§ ASSIGNMENT:
What lines of the material below hold the string "will"? Copy them out.

(PROVIDED RECORDS begins)

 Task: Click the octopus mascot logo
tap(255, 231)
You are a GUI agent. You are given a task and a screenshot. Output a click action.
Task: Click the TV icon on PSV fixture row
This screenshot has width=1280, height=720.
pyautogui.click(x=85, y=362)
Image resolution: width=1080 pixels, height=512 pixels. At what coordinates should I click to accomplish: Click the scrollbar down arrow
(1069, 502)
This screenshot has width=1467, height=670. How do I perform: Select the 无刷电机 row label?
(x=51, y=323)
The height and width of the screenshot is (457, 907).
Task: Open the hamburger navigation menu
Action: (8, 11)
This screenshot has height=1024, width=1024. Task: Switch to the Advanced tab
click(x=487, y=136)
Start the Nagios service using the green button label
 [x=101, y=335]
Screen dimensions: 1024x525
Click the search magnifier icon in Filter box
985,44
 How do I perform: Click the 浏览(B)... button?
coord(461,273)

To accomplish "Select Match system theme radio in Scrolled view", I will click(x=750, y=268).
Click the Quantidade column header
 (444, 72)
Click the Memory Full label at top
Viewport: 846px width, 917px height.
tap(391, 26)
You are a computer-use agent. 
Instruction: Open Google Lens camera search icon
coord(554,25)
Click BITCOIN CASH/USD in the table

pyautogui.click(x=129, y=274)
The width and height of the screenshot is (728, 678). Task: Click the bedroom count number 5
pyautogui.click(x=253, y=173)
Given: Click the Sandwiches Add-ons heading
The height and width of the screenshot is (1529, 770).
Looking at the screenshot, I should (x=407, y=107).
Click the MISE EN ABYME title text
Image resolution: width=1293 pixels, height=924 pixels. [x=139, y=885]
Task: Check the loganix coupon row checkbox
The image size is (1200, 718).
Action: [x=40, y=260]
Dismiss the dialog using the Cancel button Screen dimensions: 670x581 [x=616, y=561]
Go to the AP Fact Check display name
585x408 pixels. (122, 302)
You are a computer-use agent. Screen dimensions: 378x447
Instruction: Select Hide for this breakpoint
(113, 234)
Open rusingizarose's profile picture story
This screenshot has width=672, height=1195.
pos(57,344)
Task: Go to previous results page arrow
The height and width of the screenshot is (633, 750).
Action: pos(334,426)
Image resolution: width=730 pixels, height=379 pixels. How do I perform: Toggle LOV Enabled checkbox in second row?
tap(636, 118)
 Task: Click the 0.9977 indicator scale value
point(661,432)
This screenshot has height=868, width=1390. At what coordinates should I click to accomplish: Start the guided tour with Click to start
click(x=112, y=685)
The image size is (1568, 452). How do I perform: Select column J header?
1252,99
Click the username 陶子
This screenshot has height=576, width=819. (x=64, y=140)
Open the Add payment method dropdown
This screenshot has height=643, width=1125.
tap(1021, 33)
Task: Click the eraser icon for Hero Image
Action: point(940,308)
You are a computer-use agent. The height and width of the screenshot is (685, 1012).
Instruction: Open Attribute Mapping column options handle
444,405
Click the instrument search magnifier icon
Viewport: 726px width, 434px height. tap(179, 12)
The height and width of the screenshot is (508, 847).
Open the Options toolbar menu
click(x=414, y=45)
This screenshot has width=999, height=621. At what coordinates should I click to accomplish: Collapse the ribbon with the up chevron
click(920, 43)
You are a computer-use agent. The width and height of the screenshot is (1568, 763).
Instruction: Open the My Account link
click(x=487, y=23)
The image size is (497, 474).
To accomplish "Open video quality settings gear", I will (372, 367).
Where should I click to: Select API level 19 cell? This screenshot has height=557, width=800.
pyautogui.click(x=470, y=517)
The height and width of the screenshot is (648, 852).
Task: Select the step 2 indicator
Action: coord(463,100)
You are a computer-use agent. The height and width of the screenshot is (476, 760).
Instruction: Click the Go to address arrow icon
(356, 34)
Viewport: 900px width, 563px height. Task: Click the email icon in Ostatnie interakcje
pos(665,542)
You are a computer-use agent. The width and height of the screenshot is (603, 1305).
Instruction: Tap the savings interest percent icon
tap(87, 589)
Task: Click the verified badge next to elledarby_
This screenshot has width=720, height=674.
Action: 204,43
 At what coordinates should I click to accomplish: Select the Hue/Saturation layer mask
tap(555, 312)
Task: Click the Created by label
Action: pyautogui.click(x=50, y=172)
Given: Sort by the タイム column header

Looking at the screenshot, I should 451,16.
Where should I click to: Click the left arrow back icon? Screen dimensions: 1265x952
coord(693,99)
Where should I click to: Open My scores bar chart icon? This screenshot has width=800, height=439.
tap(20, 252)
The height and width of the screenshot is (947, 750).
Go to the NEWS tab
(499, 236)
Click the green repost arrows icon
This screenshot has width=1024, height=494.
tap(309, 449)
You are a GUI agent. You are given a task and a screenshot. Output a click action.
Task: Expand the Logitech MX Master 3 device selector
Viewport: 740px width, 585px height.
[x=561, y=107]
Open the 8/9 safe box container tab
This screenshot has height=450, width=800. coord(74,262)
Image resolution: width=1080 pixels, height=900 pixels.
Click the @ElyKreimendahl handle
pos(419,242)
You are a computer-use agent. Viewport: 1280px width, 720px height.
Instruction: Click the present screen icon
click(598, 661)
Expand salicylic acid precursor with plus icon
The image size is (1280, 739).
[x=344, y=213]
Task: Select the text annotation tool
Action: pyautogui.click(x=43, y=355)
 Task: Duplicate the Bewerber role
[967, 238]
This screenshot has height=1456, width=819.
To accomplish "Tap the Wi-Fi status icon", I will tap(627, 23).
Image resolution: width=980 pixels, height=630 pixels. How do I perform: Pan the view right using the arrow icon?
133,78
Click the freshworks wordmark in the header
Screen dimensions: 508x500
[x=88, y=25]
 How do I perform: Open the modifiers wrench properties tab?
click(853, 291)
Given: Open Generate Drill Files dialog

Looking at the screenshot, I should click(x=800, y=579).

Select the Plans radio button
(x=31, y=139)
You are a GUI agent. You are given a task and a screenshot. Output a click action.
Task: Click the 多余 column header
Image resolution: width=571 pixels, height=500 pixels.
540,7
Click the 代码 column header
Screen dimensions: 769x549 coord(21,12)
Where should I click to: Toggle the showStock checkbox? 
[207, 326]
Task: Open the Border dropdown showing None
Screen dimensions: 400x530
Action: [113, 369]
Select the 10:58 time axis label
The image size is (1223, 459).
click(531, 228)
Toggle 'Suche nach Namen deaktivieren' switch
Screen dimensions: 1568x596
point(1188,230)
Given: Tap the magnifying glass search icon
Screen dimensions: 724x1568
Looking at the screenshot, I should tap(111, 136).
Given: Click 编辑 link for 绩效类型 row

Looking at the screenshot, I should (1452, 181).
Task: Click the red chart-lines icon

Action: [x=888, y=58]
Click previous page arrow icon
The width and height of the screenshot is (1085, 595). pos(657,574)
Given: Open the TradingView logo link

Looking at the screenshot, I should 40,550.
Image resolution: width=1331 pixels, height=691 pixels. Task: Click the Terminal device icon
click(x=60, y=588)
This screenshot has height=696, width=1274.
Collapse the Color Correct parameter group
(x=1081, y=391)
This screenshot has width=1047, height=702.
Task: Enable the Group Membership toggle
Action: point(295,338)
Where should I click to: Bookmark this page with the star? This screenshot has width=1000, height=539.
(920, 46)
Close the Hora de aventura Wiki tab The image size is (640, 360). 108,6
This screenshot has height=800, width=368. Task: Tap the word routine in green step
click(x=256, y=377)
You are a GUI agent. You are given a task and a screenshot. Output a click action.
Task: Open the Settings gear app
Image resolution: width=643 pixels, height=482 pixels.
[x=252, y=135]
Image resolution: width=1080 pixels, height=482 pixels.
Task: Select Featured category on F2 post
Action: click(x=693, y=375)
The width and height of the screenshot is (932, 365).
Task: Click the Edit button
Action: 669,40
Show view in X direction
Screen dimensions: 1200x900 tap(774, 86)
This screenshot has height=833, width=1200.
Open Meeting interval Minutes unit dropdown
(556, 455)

(PROVIDED RECORDS ends)

§ RESULT FOR THIS EXERCISE:
To accomplish "Select Match system theme radio in Scrolled view", I will click(x=750, y=268).
To accomplish "Open video quality settings gear", I will (372, 367).
To accomplish "Tap the Wi-Fi status icon", I will tap(627, 23).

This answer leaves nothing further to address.